I hadn’t wanted to return, not in this lifetime or even in the next. Over a decade ago, I scraped the remnants of their hate and anger from my bones before making myself a promise never to return.

But there I was, standing in the dingy foyer of the home where I was raised. How could I be there as a different person and still feel the same as I had on the day I left?

The memories flooded back as if watching an old black and white film on the projector in our living room like we did when I was young.

The house needed attention. There was no denying it. Layers of dust tainted every surface and were the same soft brown color as the dirt outside.
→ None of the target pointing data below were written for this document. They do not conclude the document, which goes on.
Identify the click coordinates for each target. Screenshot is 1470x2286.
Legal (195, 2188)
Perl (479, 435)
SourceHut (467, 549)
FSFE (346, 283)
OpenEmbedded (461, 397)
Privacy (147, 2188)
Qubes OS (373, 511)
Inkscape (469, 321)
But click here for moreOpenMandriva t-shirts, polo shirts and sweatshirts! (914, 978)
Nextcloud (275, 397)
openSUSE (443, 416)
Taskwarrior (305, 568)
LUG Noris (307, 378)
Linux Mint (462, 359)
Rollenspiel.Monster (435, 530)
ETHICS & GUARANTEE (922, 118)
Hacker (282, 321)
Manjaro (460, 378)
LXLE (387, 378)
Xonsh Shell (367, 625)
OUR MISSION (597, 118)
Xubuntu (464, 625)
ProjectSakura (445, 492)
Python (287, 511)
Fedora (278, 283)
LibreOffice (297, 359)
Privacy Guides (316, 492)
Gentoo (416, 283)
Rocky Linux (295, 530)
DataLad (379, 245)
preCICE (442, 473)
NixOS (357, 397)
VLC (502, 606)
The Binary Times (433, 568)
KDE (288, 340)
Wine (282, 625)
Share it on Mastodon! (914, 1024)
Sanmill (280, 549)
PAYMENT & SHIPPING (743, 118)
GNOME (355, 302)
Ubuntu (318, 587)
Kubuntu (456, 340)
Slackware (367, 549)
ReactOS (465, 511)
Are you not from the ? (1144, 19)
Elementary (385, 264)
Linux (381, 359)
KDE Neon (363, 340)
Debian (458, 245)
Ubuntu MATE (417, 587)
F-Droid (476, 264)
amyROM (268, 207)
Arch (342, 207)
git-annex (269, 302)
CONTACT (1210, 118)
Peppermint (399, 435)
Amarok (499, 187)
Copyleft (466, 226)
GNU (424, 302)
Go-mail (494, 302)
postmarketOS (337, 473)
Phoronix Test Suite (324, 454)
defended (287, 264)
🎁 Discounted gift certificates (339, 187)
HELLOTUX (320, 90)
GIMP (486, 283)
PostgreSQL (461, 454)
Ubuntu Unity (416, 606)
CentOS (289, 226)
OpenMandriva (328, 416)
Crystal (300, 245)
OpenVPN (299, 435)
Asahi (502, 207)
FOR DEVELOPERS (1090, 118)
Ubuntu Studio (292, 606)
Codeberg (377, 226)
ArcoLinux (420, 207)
It was stuffy as if all the air had been exhaled after being locked up for years with no love, attention, or even a simple breath of fresh air.

My eyes roamed the walls where our photos still hung. Then, leaning closer, I saw the image I’d committed to memory long ago. Mom and I were on the only vacation we ever took to Celcia Beach when I was fourteen, the summer before I developed into a woman.

Rubbing my thumb over the glass, I revealed the picture below. It had become faded around the edges over time, like my memories.

The house stood like a time capsule of a different life.